====== Data excerpts
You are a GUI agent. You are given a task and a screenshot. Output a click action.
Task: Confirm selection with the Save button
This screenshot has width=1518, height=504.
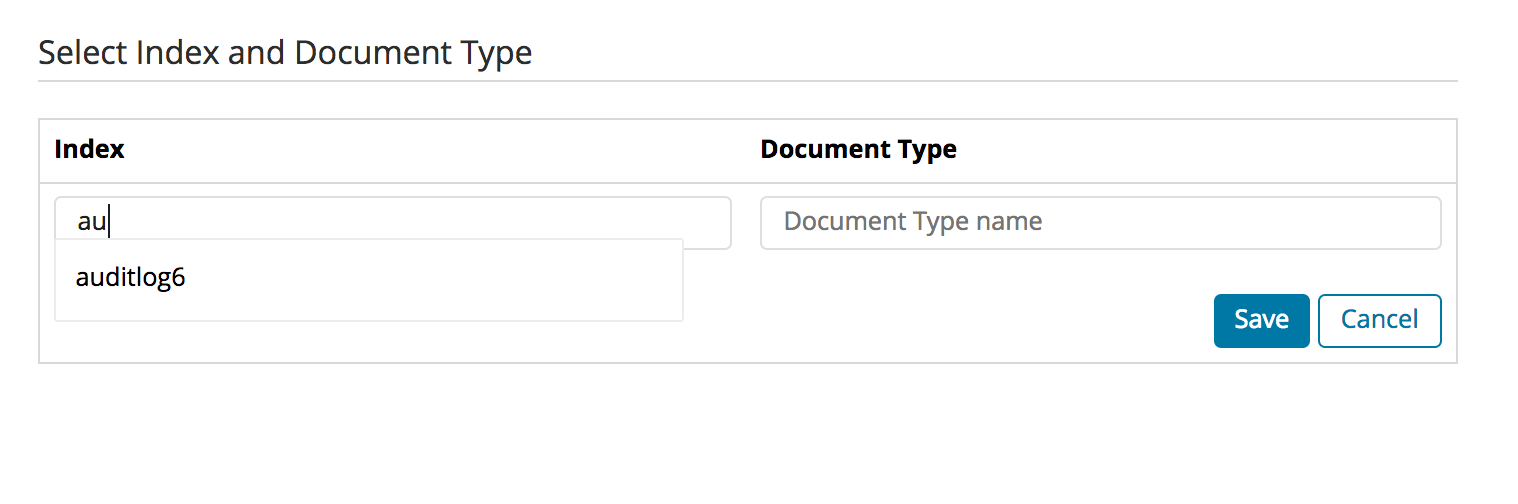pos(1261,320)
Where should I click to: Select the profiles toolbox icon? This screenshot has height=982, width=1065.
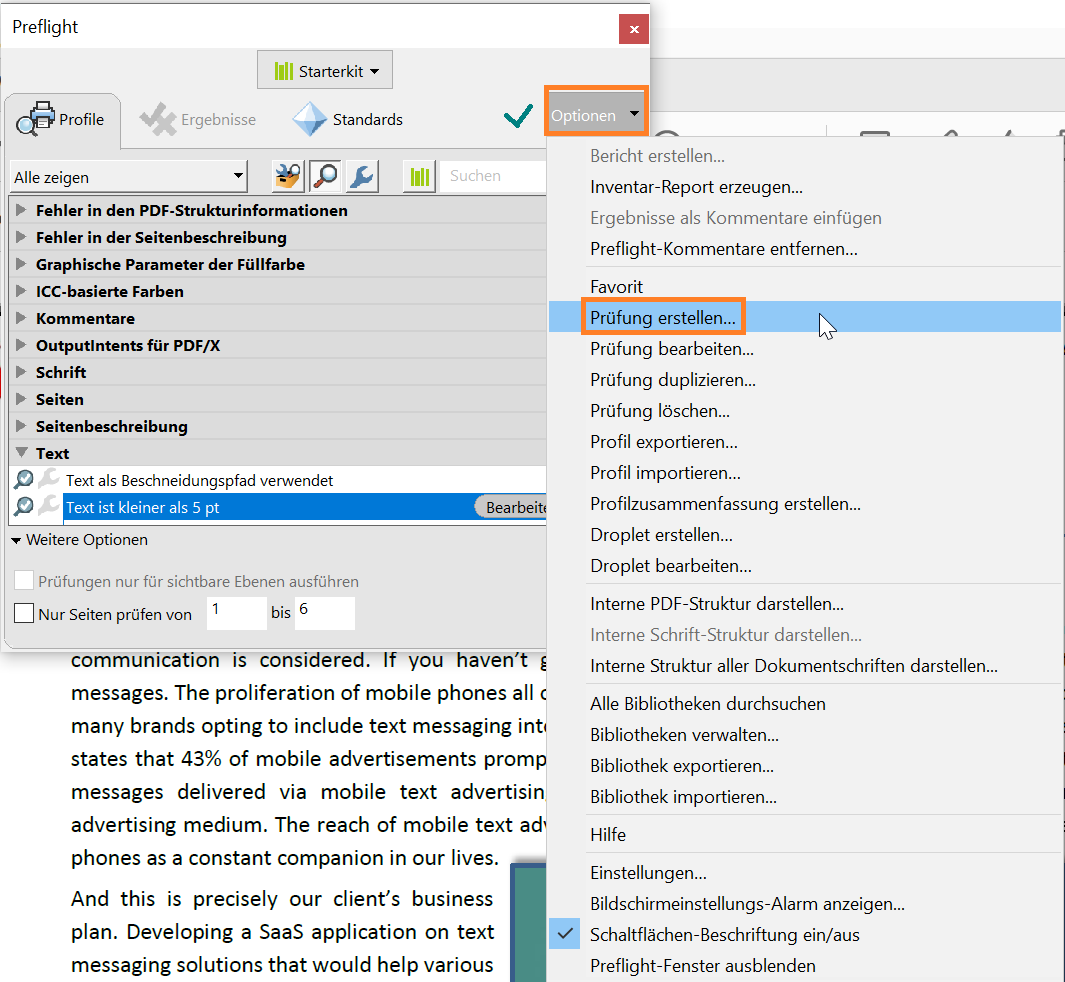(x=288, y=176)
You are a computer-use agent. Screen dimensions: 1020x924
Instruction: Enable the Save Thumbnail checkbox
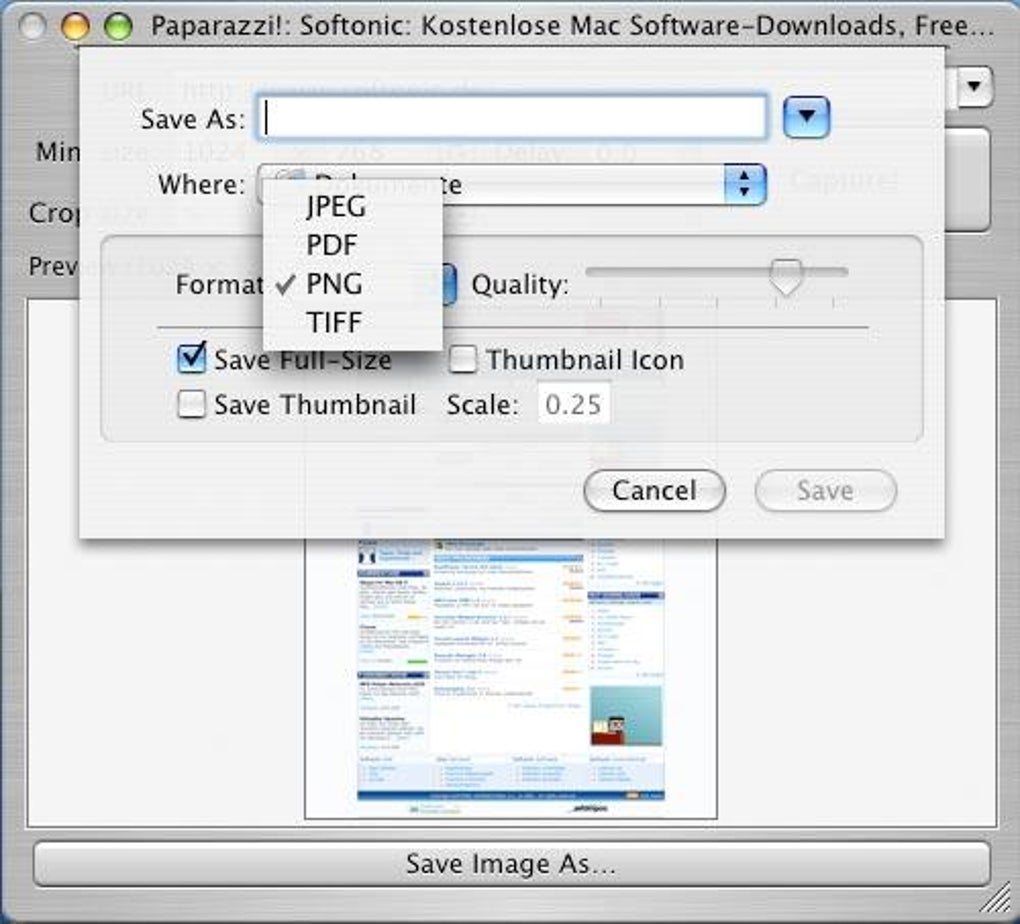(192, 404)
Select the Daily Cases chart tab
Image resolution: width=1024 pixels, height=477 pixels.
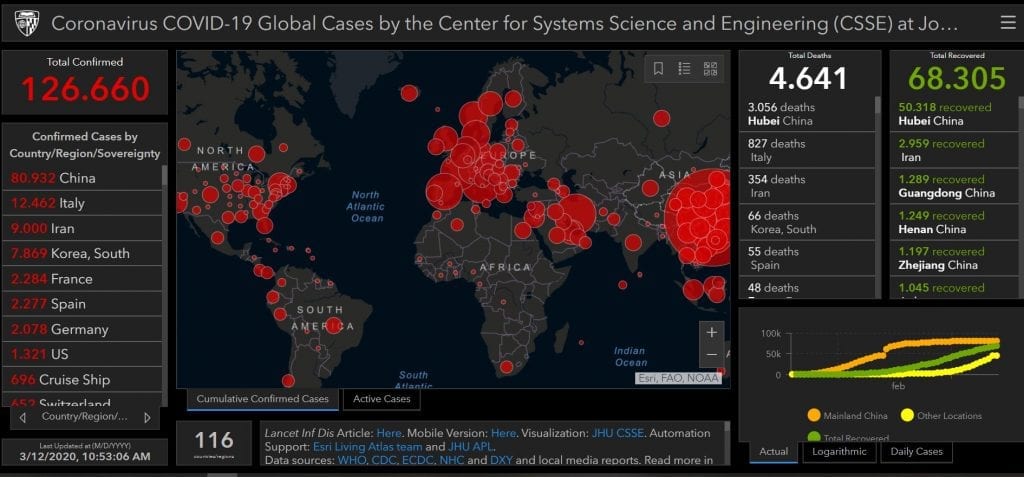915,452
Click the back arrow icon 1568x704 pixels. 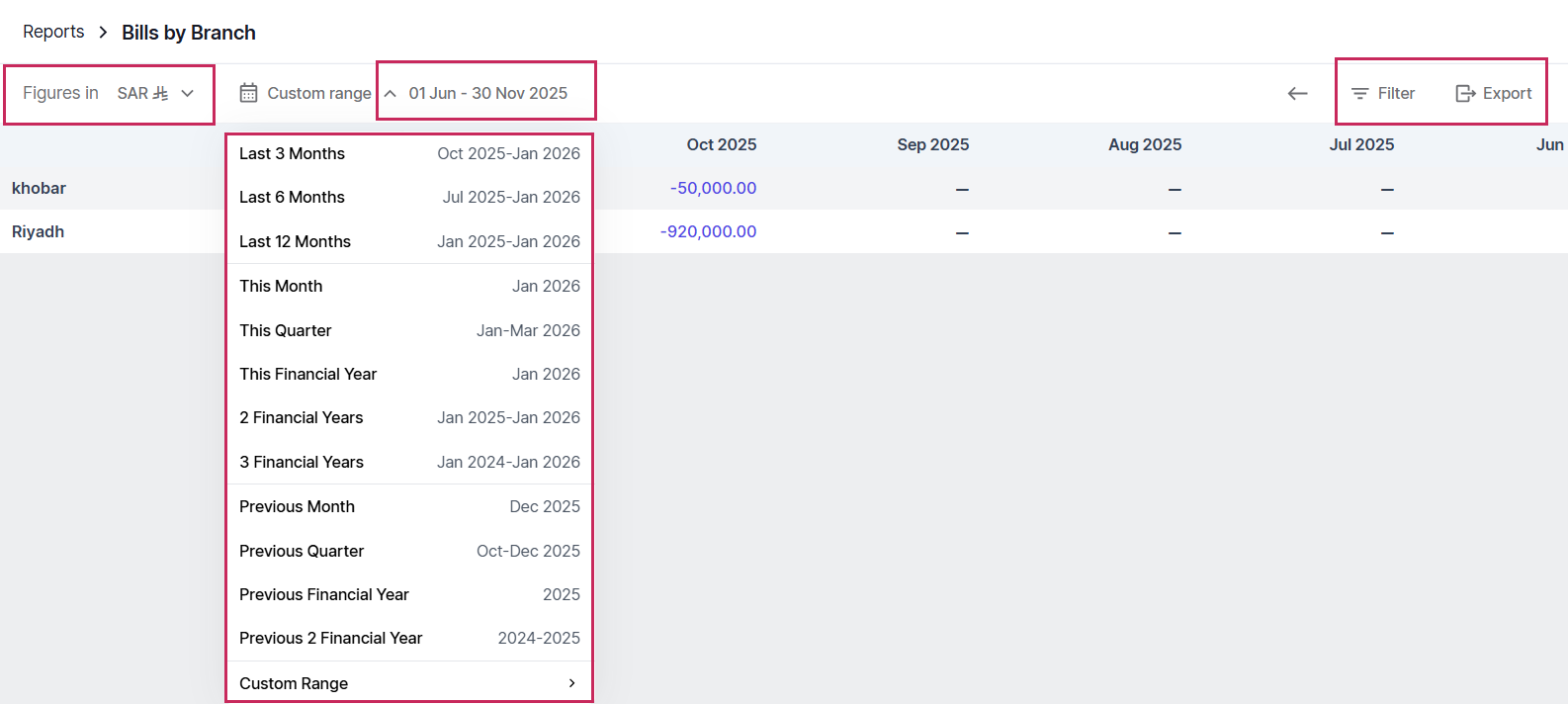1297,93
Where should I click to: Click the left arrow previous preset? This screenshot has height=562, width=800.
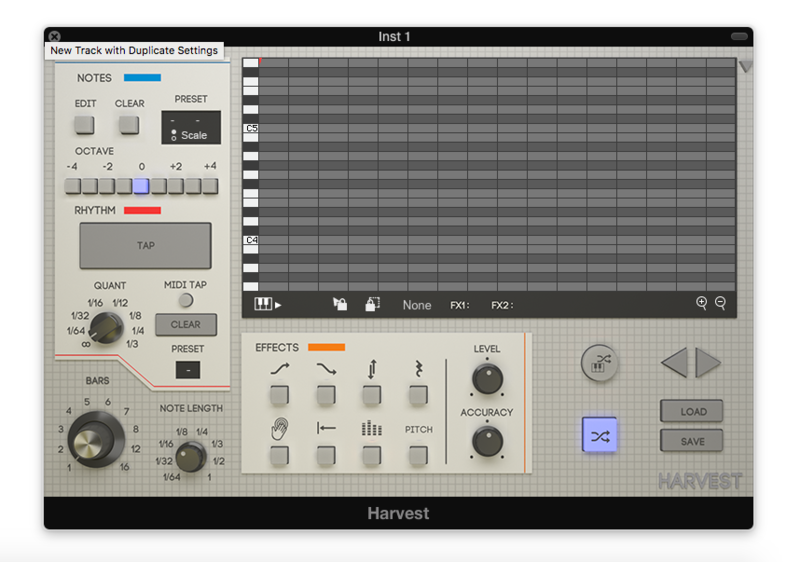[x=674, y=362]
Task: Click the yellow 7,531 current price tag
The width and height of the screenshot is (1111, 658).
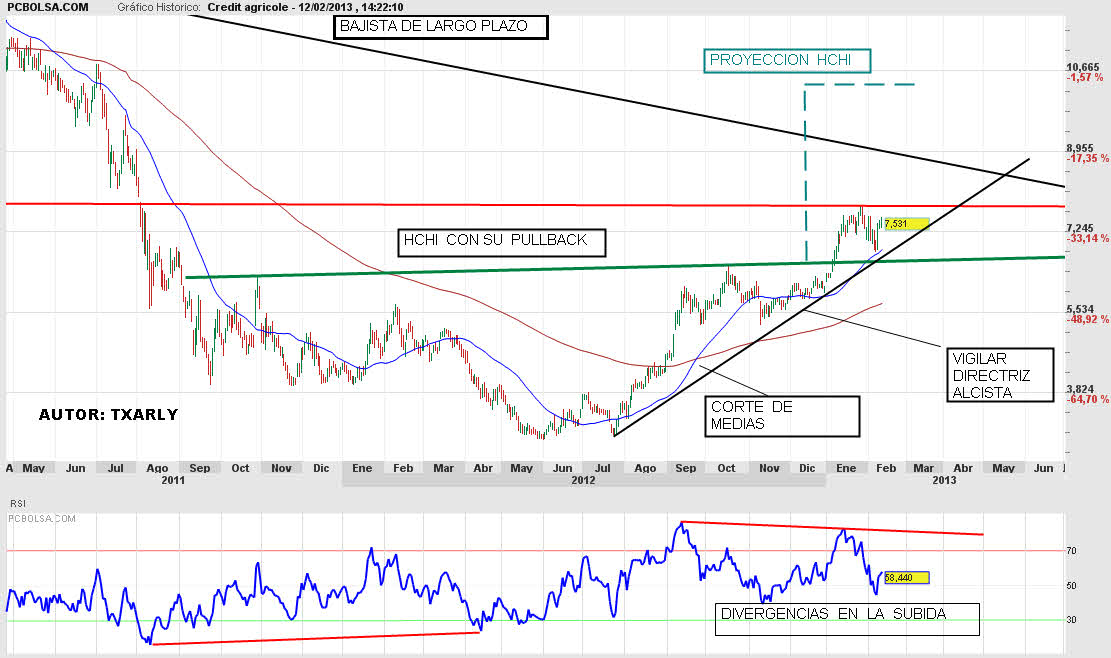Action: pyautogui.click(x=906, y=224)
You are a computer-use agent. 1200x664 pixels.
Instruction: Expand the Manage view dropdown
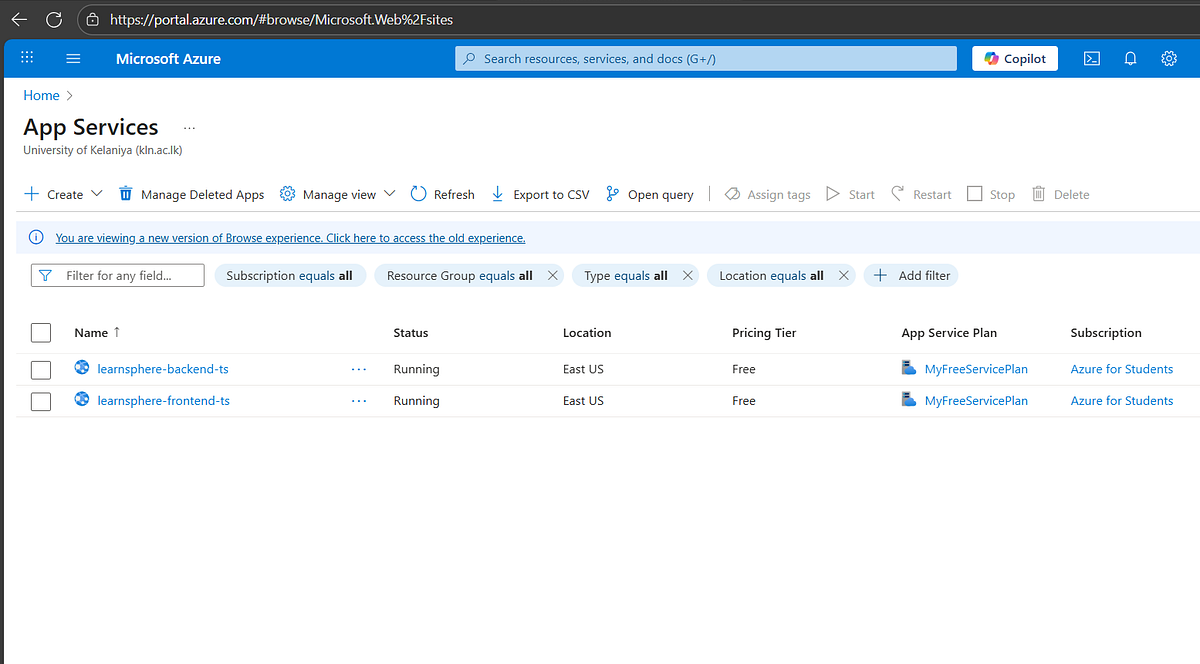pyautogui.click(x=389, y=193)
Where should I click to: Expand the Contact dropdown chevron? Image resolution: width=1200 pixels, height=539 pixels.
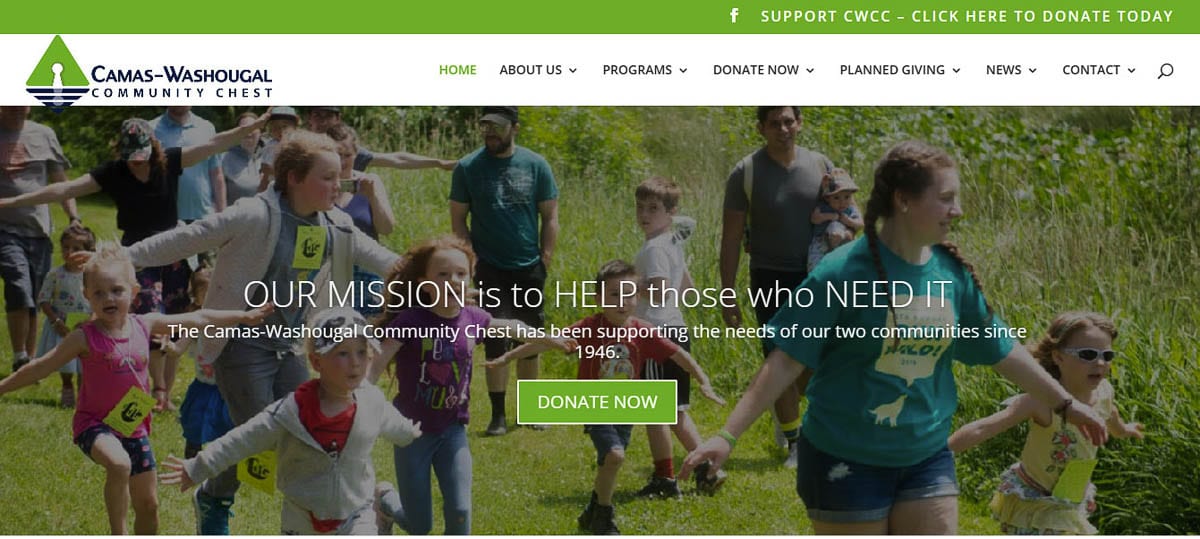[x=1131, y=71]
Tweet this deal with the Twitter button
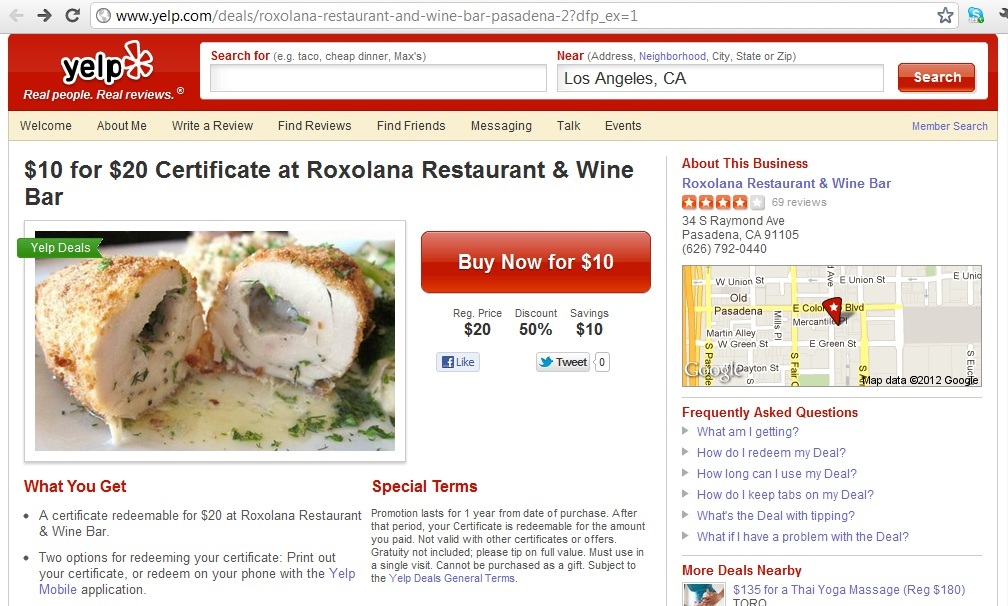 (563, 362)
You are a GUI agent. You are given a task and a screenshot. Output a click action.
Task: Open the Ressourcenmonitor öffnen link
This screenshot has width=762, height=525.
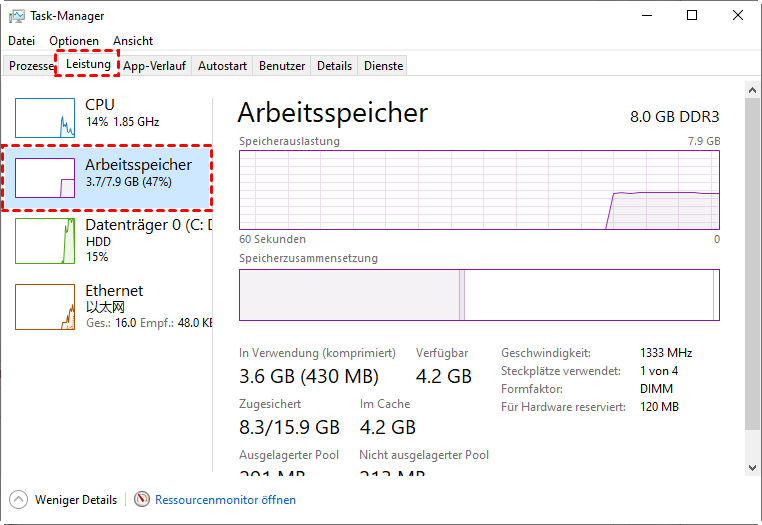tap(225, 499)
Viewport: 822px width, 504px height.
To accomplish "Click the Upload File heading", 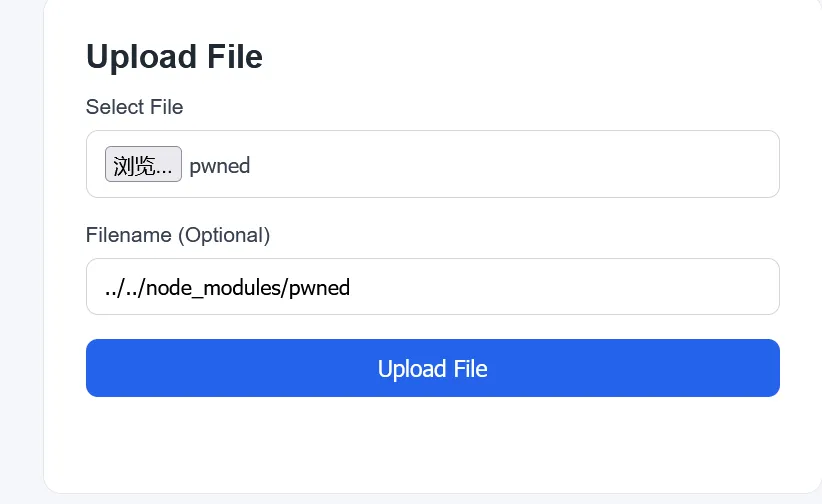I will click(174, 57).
============
_What the task asks_: Find each line of the data above that holds the word "agent", then copy it.

_Answer area_:
You are a GUI agent. You are given a task and a screenshot. Output a click action.
You are a computer-use agent. Screen dimensions: 1020x924
You are a computer-use agent. 1200x664 pixels.
You are a GUI agent. You are given a task and a screenshot. Output a click action.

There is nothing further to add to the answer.